Objectives =>
1: According to the Voltaire article, what was the backplane capacity of the Grid Director 4700 at launch?
2: Drawing on the Voltaire article, explain why Voltaire fielded the Grid Director 4700 before the Grid Director 4200.

Voltaire brings InfiniBand switch to the masses
Accelerators speed up cluster work
InfiniBand and Ethernet switch maker Voltaire this morning rolled out its Grid Director 4200, a midrange 40 Gb/sec InfiniBand switch that shoots the gap between its entry and high-end switches, and that is the product that Voltaire expects companies to buy as they adopt InfiniBand for database clustering and other HPC jobs.
According to Asef Somekh, vice president of marketing at Voltaire, the quad data rate Grid Director 4200 is aimed at companies who have more modest needs than the big supercomputer labs that the Grid Director 4700 was primarily designed for.
The Grid Director 4700 launched last June, sporting 324 InfiniBand ports running at the full-tilt-boogie of 40 Gb/sec on its 51.8 Tb/sec backplane, with the capability of doubling up to 648 ports if you need to go nuts building a huge cluster. Which, by the way, plenty of HPC labs do, which is why Voltaire put the monster switch into the field first. Now that the technology has ramped and the economy is recovering a bit, Voltaire is ready to drop a modular switch that will be more appealing to companies with more modest InfiniBand needs.

Recorded information =>
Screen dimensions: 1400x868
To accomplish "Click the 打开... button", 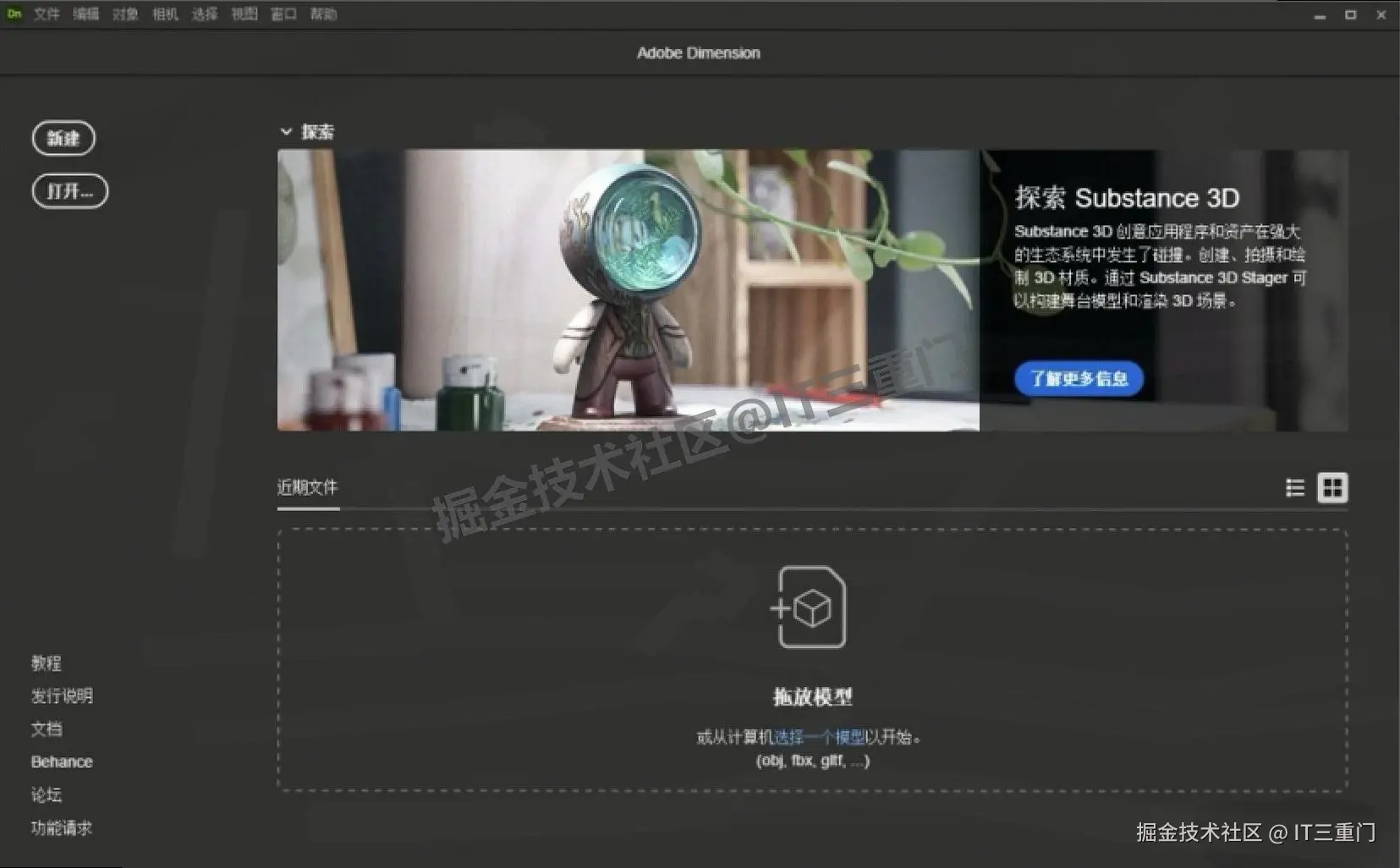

Problem solutions =>
1: 51.8 Tb/sec

2: The Grid Director 4700 was designed mainly for big supercomputer labs, and plenty of HPC labs build huge clusters, so Voltaire put that large switch into the field first. Once the technology had ramped and the economy was recovering a bit, Voltaire was ready to offer the modular 4200 for companies with more modest InfiniBand needs.